Un enjambre de vespas recorre Álava

Las motos y sus pilotos, poco antes de que comenzara el recorrido por Álava./Rafa Gutiérrez
Las motos y sus pilotos, poco antes de que comenzara el recorrido por Álava. / Rafa Gutiérrez

La segunda edición de Vesparaba reunió a cien personas y cerca de 80 scooters, sobre todo, clásicas, en una ruta de 140 kilómetros

Natxo Artundo
NATXO ARTUNDO

La veteranía es un grado. Sobre todo, entre los vehículos clásicos, como la Vespa de 1957 -restaurada en un elegante gris marengo- que conducía un orgulloso Rubén. Contrastaba con la insolente juventud de la moderna moto de 125 centímetros cúbicos y motor de cuatro tiempos que pilotaba Santi. Pero el vitoriano afincado en Santurtzi no ocultaba su satisfacción por formar parte de «todo un enjambre».

Desde su máquina amarilla de 1970, el bajista de Riffs and Chips o Resaca Jackson Julio Romero 'Julius' detallaba que en la convocatoria «preferimos en principio los modelos clásicos con chapa y cambios de marcha. Pero allí convivían los de faro redondo y luz cuadrada, incluso la «trapezoidal» de la moto de Romero que, pese a ser una 'avispa' de redondeado diseño italiano, «es un modelo raro, con motor de 160 centímetros cúbicos, fabricada en España».

Otra rareza, o pieza única, es la Lambretta súper personalizada el cantante de Allnighters, Igu, que hizo la ruta con su pareja, Isabel, después de haber trasnochado en Hell Dorado. «Prácticamente sólo le queda el chasis original. Aunque fue fabricada en el año 89, le he sustituido piezas para que parezca de los 60. Pero también la he mejorado, con luces halógenas, neumáticos 'tubeless', depósito de 12 litros y un motor de 200 con licencia Mugello», detallaba.

Pocos pero activos

La soleada jornada de ayer enmarcó de forma única los 140 kilómetros de ruta -desde Vitoria hasta Lagrán, pasando por Campezo, Salvatierra, Gordoa, Landa y Durana hasta el regreso a la capital- que integraron la segunda edición de Vesparaba, organizada por el Vespa Club Vitoria Vintage. «Somos 18 socios, un club pequeño pero muy activo», describía Txetxu Sobrino, que se confesaba un tanto sobrepasado por la respuesta a la convocatoria. «Nos han desbordado las inscripciones a última hora, porque teníamos ya 61 personas y han sido casi 40 más esta misma mañana», comentaba a modo de balance.
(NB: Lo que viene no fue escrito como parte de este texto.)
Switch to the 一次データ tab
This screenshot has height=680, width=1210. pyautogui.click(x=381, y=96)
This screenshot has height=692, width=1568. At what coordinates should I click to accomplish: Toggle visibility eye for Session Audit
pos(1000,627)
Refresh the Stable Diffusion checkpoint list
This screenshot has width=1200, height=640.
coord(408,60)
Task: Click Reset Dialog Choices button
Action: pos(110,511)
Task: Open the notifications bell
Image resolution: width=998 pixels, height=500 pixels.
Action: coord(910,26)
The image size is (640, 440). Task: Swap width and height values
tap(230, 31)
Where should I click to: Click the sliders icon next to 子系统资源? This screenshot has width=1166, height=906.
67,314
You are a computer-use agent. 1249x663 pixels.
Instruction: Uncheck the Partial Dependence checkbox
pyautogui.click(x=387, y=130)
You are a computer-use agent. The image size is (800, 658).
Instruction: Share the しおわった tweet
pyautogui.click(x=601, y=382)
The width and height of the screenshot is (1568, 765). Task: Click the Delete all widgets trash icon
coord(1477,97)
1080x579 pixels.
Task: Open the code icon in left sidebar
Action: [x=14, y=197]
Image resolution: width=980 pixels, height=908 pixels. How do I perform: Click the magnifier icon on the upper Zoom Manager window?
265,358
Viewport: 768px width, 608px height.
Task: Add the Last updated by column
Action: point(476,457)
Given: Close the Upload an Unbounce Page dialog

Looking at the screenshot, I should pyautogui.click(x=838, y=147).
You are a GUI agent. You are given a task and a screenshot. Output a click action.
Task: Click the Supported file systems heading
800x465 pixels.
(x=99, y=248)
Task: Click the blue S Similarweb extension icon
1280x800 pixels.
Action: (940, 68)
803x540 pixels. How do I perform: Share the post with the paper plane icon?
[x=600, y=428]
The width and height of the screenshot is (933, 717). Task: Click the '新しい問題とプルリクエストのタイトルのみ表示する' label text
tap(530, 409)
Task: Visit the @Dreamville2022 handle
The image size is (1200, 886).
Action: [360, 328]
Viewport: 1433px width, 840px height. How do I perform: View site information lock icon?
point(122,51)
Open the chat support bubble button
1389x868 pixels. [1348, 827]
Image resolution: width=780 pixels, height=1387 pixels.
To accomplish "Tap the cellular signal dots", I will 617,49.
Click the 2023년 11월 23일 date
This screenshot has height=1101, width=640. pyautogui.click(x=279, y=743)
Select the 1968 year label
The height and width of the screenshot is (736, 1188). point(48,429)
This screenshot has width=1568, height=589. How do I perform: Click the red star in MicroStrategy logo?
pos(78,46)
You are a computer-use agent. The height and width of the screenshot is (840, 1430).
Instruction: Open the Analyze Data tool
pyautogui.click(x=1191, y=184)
Había tenido que dejar descansar a su Lambretta por un problema mecánico y explicaba que había utilizado su Vespa de 1974, con motor 160, para el recorrido matinal.

Estaba Sobrino a punto de sentarse a comer con el resto de participantes. En esta última etapa, en el restaurante Oreitiasolo 113, 64 personas ocupaban las mesas del local. Los cascos se amontonaban sobre algún mueble y las cazadoras que habían protegido a los motoristas -en una ruta que la pianista Silvia de Miguel no dudaba en calificar de «fantástica»- estaban ya de más. Otros entusiastas, como los llegados de tierras vizcaínas del SRB Scooter Club, como Mertxe de Gallarta o Andoni de Plentzia, disfrutaban en compañía de nuevos amigos y compañeros de carretera de tierras alavesas, guipuzcoanas o riojanas. Mucha avispa junta, pero sin darse con el aguijón.